Perhaps the irony of the collapse in China’s energy imports from the United States was that this was the area most likely to deliver Trump’s much-sought lowering of the trade deficit between the pair.
If China had continued to buy increasing volumes of U.S. crude, LNG and coal, this would have been far more effective at lowering the trade deficit than Trump’s chosen path of imposing tariffs on $200 billion of imports from China.
Crude oil imports from the United States are expected to have dropped to zero in October, according to vessel-tracking and port data compiled by Refinitiv.
This is despite crude oil not being on the list of $60 billion of imports from the United States that China has now subjected to tariffs.
A single cargo of 1 million barrels of crude is headed to China from the U.S. Gulf coast, and is scheduled to arrive in November, according to the ship-tracking data.
China’s imports of U.S. crude peaked in June this year, when almost 14 million barrels, or about 466,000 barrels per day (bpd), arrived.
In the first nine months of this year, China imported about 328,000 bpd from the United States, representing about 3.6 percent of its total crude imports.
Similar to crude, no U.S. cargoes of LNG are scheduled to arrive in China in October, although one vessel from the Sabine Pass LNG facility in Louisiana is slated to arrive in November.
In the first nine months of the year, 31 ships delivered a total of 2.2 million tonnes of LNG from the United States to China, representing about 6 percent of total imports, according to the vessel-tracking data.
Exports to China were about 13 percent of total U.S. shipments of LNG in the first nine months of the year.
As the trade dispute with China escalated, U.S LNG exports appear to have slipped, with the 1.58 million tonnes shipped in September and the 1.57 million tonnes in August being the two weakest months this year behind April’s 1.33 million tonnes.
Turning to coal, it’s largely the same story as for crude and LNG, with U.S. exports to China plummeting after growing strongly over the past two years.
No U.S. coal is scheduled to arrive in China this month, although three ships are due in November, with one of the cargoes being petcoke, according to the vessel-tracking data.
U.S. coal exports to China have mainly been higher-quality coking coal used in steel-making, although a number of ships carrying thermal coal used in power stations have been tracked this year.

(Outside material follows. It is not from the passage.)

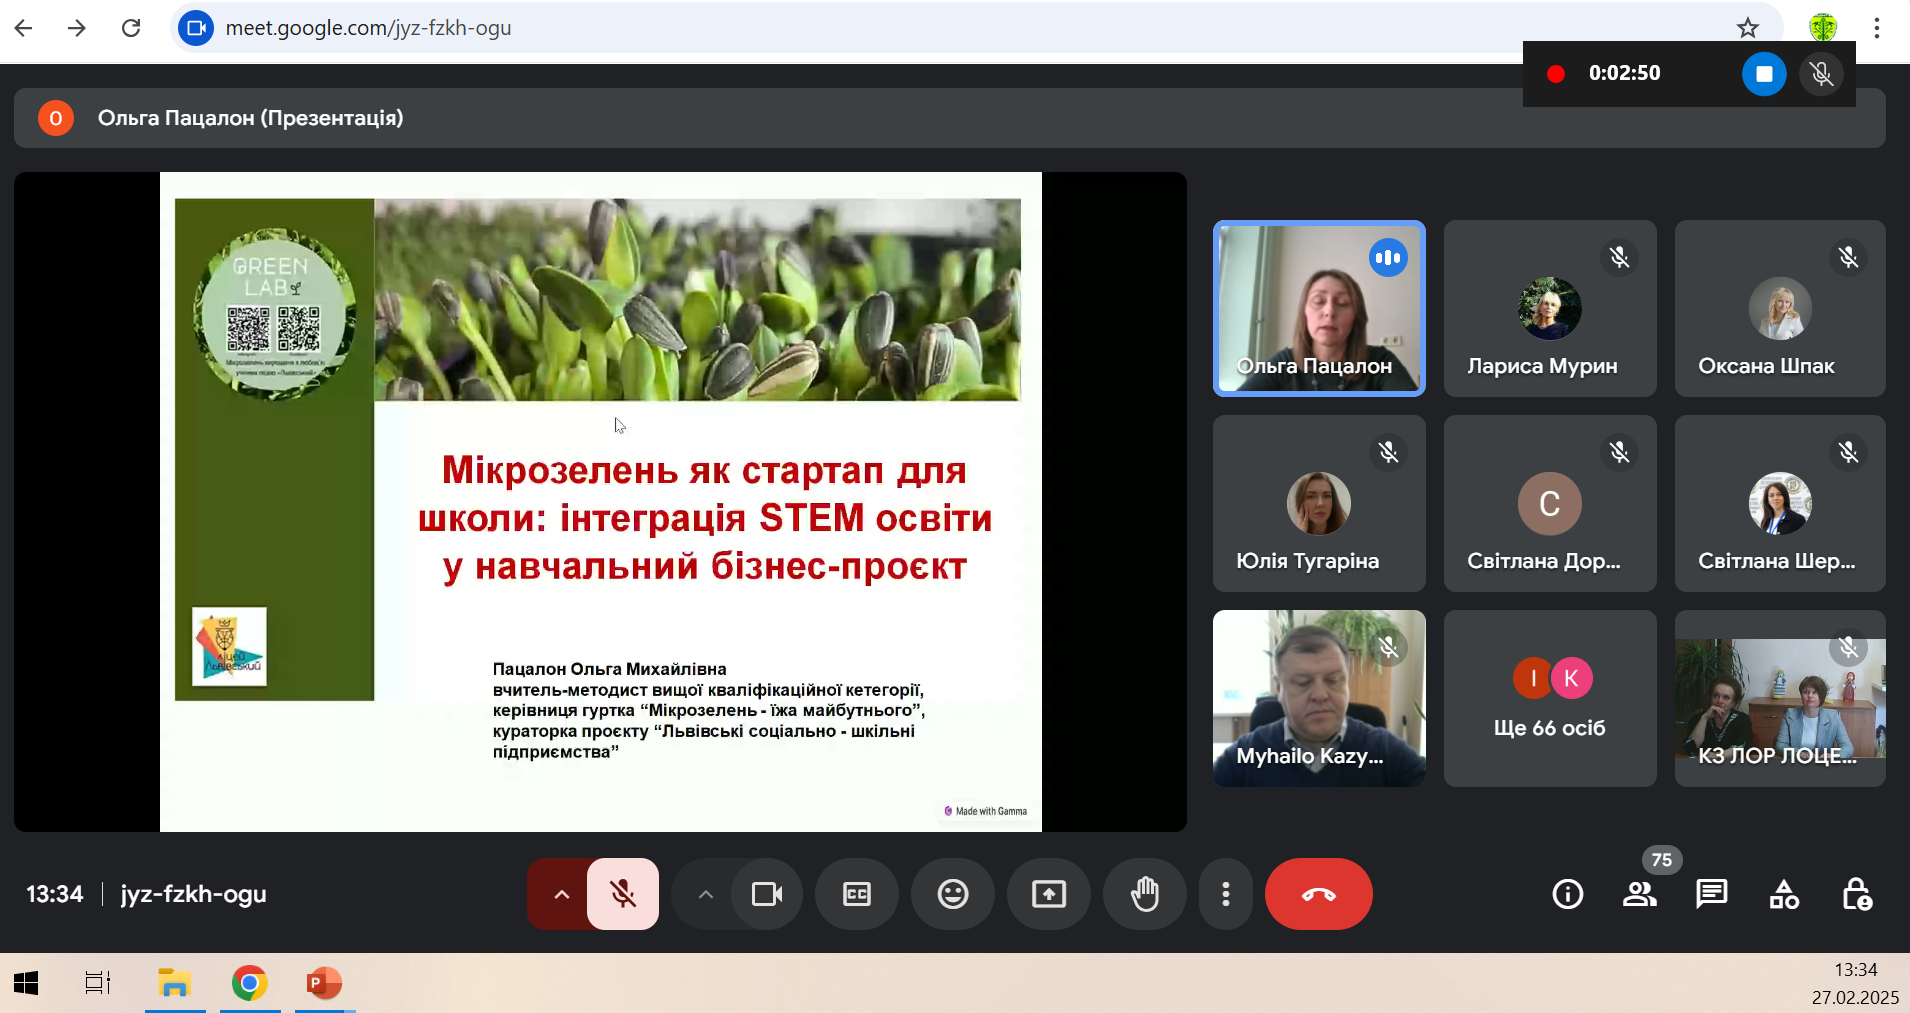The width and height of the screenshot is (1910, 1013).
Task: Raise your hand in the meeting
Action: (x=1144, y=894)
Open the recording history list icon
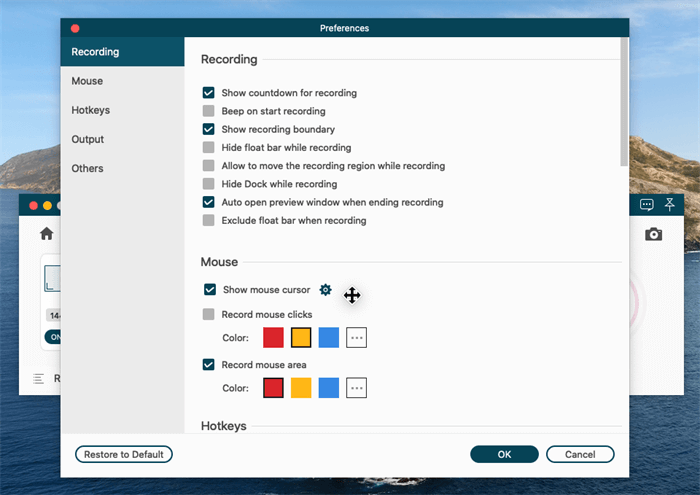Screen dimensions: 700x495 click(x=39, y=379)
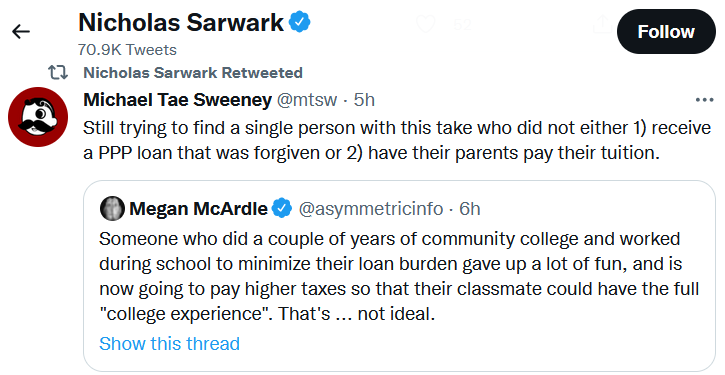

China imported 3.2 million tonnes of U.S. coal in the first nine months of the year, representing just 1.7 percent of the country’s total imports, but a somewhat larger 3.9 percent share of U.S. exports.
In all three energy products, China is a bigger share of U.S. exports than the United States is of Chinese imports.
This suggests that China may well find it easier to source alternative supplies than U.S. producers will find other buyers.
The speed at which U.S. energy exports to China have gone from hero to zero may also be surprising, especially since the tariffs on coal and LNG were only recently imposed, and crude is still tariff-free.
This may make it tempting to think that China will be able to rapidly ramp up imports of U.S. energy should the trade dispute be resolved.
But the risk for U.S. energy exporters is that markets, once lost, are difficult to recover, especially if your customer has readily available alternative sources of supply.
The opinions expressed here are those of the author, a columnist for Reuters.